We used the OKS to assess function and pain post LCS TKR. It is a subjective 12 question score.20 A total score 60 is possible with 5 answers for every question. The lower the score the worse the patient’s symptoms are. It is simple and reproducible score which is routinely done pre and post operatively for most of patients who receive knee replacements in our hospital. It has been validated in numerous studies.21, 22 However, we could not assess range of knee motion at the time of questionnaire as this question is not included in the score and all answers were collected virtually over telephone.
Unfortunately, most of our patients did not try to kneel or find it very difficult to do that after their knee surgery. That can be explained by the fact that most of our patients have average age around 70 and kneeling was not essential movement or required position in their daily life. Consequently, most of our patients who were satisfied with their knees could not achieve score above 55 to 56 although their knees were functioning well with complete relief of night and mechanical pains. Also, some of our patients were referring their limited mobility and functional pain to other associated contralateral knee symptoms or back and hip pathologies, they were excluded from our study if they could not describe well the symptoms related to the operated knee.
Most of the cases were in neutral or has slight varus cut. Only 2 cases had a 2 degree valgus tibial cut, which is still within neutral range (90°+/-3°). We were not sure how this would occur but it may be because most of the arthritic knees had pre-operative varus orientation of the tibial surface. Therefore, preoperative malalignment of arthritic knee might have effect on tibial cut intraoperatively, even with well aligned extramedullary rod.
As still using extra or intra medullary systems for adjusting tibial resection coronal alignment and rotation depends mainly on surgeon’s intraoperative assessment and anatomical landmarks, malalignment mistakes are unavoidable. Use of intraoperative fluoroscopy has shown to lower the risk of malalignment and can be a good tool in gap balancing technique, but it prolongs operative time.22
There are some limitations in our study. There are no in vitro mechanical studies or postoperative radiological images like CT or MRI that can confirm our hypothesis.
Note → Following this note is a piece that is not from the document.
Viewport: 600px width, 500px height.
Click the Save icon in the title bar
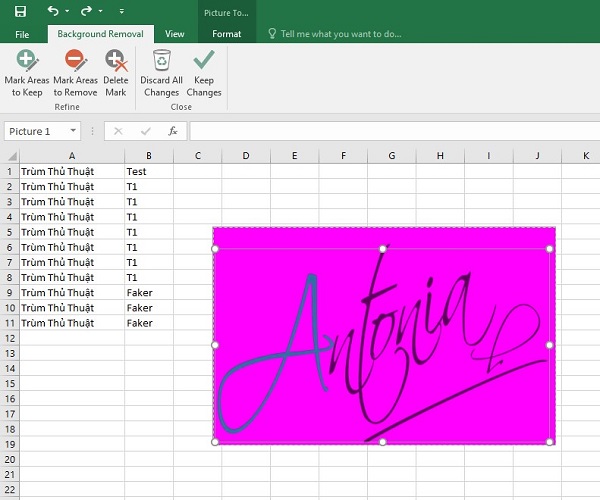point(22,11)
TKA patients have a large variability in ligamentous stability leading to large variability in femoral component rotation when the balanced gap technique is used, and not all patients have the targeted rectangular flexion gap as intraoperative assessment of stability depends on surgeon’s experience and preferences and degree of preoperative deformity.
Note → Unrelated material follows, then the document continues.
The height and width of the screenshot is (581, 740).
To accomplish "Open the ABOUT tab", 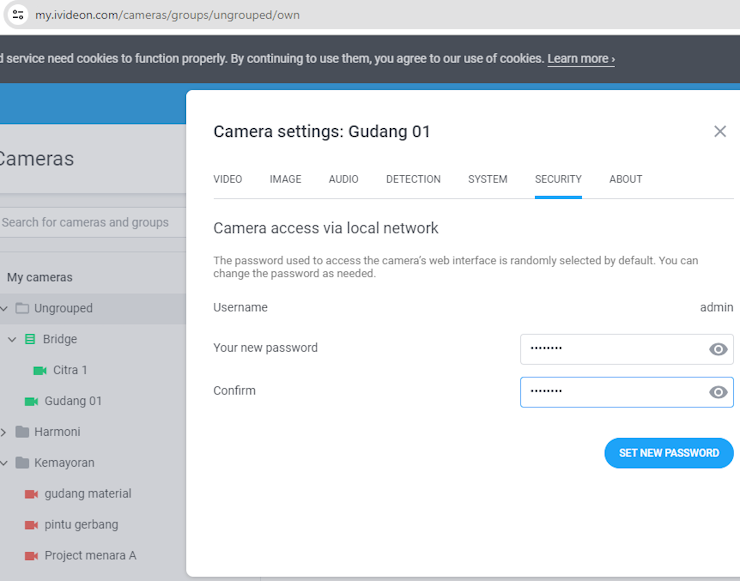I will coord(625,179).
Postoperative pain after TKA is multifactorial which can include external factors like spine pathology, hip arthritis and contralateral knee arthritis, or internal factors related to the TKA itself, like overstuffing of patella, ligament balancing, flexion and mid-flexion instability, dormant infection or any other causes of chronic knee pain.
Conclusion
We conclude that patients with the LCS TKA in our patient cohort who have tibial cut angle ≤ 3° on postoperative and follow-up x-rays achieved better functional scores and less pain than patients with tibial cut angle > 3°. We attribute this to the femoral component malrotation and patellar maltracking associated with varus tibial cut angle in gap balancing technique although this has to be confirmed further by in vitro and radiological studies. The surgeon has to be vigilant and meticulous with the tibial cut angle to get it as close to neutral(90° +/-3°) as possible to avoid any long term functional deterioration and unexplained knee pain.